Of course, there are tensions. There is concern among those who believe that Wikipedia should remain an organized index of sources, a clear, verifiable, and neutral encyclopedic repository. They fear that the introduction of generative models will be in detrimental of accuracy and dilute the project's core mission.

However, Wikipedia is no stranger to automation. For years, it has integrated bots that support specific tasks, such as moderating edits in cases of vandalism, where a rapid response is needed. These automated agents don't replace the community, but they do optimize repetitive processes that previously required human time and effort. Why couldn't it integrate generative AI tools?

Let's consider whether resisting these possibilities could be a missed opportunity. Wouldn't this be a way to bring Wikipedia, not only as a source of information, but as a living and expanding knowledge project, again, to old and new internet audiences?
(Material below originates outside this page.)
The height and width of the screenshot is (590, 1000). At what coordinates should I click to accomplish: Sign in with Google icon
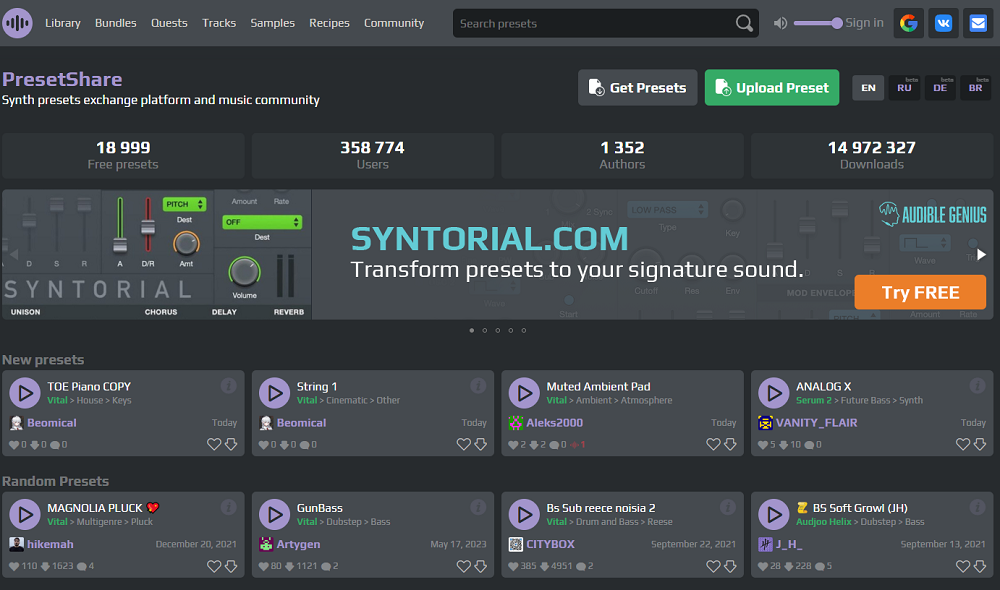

The conversation isn't simple. Like any innovation process, it's influenced by ethical, technical, and political decisions. However, if Wikipedia has demonstrated anything in its more than two decades of existence, it's that collective knowledge is not a utopia, but rather a possibility built day by day by committed communities. Perhaps, with the careful integration of artificial intelligence, this experience can become even more accessible, without losing its essence. AI at the service of human knowledge—and not the other way around—could make a substantial difference compared to the indiscriminate use of generative models, by giving more room to collaboration not only between humans, but also between humans and machines.